En 2007, le monde de la Fantasy était en deuil : après avoir perdu Leigh Eddings, Robert Jordan succomba d’une maladie rare, laissant derrière lui des lecteurs chagrinés. Mais il avait une dernière volonté : que les fans connaissent la fin de son récit légendaire sur lequel il planchait depuis plus de vingt ans. Avant de mourir, il s’est assuré de laisser un maximum de notes afin qu’un auteur chevronné puisse écrire cet héritage. Est alors survenu le jeune Brandon Sanderson, étoile montante de la fantasy et fin connaisseur.
Une chose est certaine : la relève est assurée ! Fan inconditionnel de la saga, Brandon Sanderson a transmis le souhait du regretté Robert Jordan comme nul autre ne l’aurait accompli. Il s’est adapté au style de la Roue du Temps, et bien que son écriture soit plus directe et moins contemplative, il a su restranscrire une ambiance on ne peut plus fidèle. La suite est tel qu’on l’aurait imaginé : à l’aide des notes de Jordan et des suggestions d’Harriett, Sanderson a porté ce qui est pour moi le meilleur tome depuis le quatrième.
Les événements s’accélèrent et pourtant l’histoire prend bien le temps d’être développée. 1000 pages denses et riches, ponctués de moments forts, de séquence d’émotion d’une intensité rarement égalée. Que l’on cesse de prétendre que la Fantasy est de la « sous-littérature », ici, la Roue du temps a prouvé une fois qu’elle se classe parmi les meilleurs. Avec son univers d’une grandeur immense. Avec son panel de personnages écrits avec justesse. Avec ses rebondissements calculés et son habileté à happer le lecteur dans cette grande aventure. C’est un intarissable torrent d’évènements où même les moments calmes se révèlent glaçants.
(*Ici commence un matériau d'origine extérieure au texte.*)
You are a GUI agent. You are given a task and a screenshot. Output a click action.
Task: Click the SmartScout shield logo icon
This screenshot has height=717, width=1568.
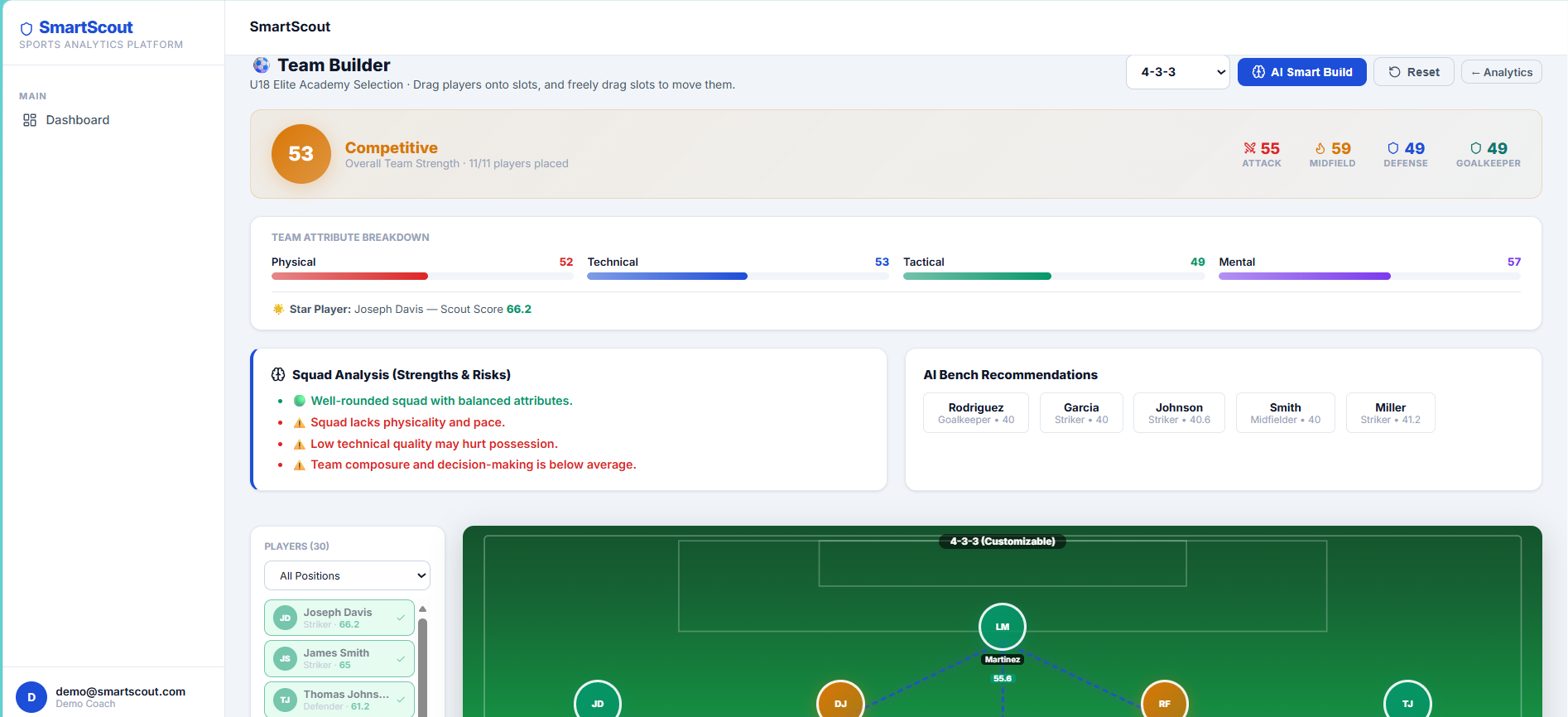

Deux personnages se démarquent au cours de cette épopée : Egwene Al’Vere et Rand Al’Thor. La première devient l’un de mes personnages favoris par sa détermination et sa persévérance. C’est dans ce tome qu’elle s’illustre, que la guerre interne de la Tour Blanche rencontre son terme. Elle prouve qu’elle mérite amplement de les mener contre l’adversité. Pas en maîtrisant mieux la magie qu’elles, mais privilégiant la voie de conciliation, en unissant malgré les différences. Pour défaire Elaida, nul besoin de la défier en combat singulier, il suffit d’argumenter, d’utiliser les mots pour dévoiler ses torts au grand jour. Et elle le réussit parfaitement.
Et Rand… Mon avis vis-à-vis de ce personnage principal. Tantôt naïf, tantôt insupportable, tantôt sympathique, ce tome a été décisif pour lui. Maintenant, je suis véritablement inquiet pour lui. Certes il méritait d’évoluer, mais là ce fut brutal ! Rongé par ce nouveau pouvoir, aveuglé par sa volonté de détruire le mal, il se perd lui-même :
Tout commence lorsqu’aucune information ne peut être extorqué de leur ennemie emprisonnée, Semirhage. Elle parvient alors à se libérer et le manipule pour blesser Min. Alors ses nouveaux pouvoirs se réveillent et il la désintègre, animé de la colère qui l’habite. S’ensuit sa lente décadence… Virer Cadsuane, être violent envers Nynaeve et Min, détruire une tour avec des dizaines d’innocents dedans, manquer de tuer son père adoptif, s’en prendre seul au Seanchan… Qui pourra l’aider ?
Ainsi donc, le développement de personnages atteint son paroxysme. On peut déplorer quelques exceptions comme Mat qui, malgré ses évolutions, demeure toujours le même. Perrin et Elayne sont aussi délaissés au profit de personnages plus secondaires tels que Gawyn, toujours aussi insupportable et indigne d’Egwene, Siuan dont la sagesse imprègne toujours le récit, ou Tuon qui intrigue de plus en plus en tant qu’impératrice du Seanchan. Pensons aussi à Nynaeve et Min, toujours aussi soucieuses de Rand…
The Gathering Storm représente donc le digne héritier de la saga. Entre actions et émotion, les destinées s’entremêlent dans un festival de révélations et de moments forts ! Une écriture à son paroxysme, des intrigues terminées, d’autres encore ouvertes… Dire qu’il reste deux tomes.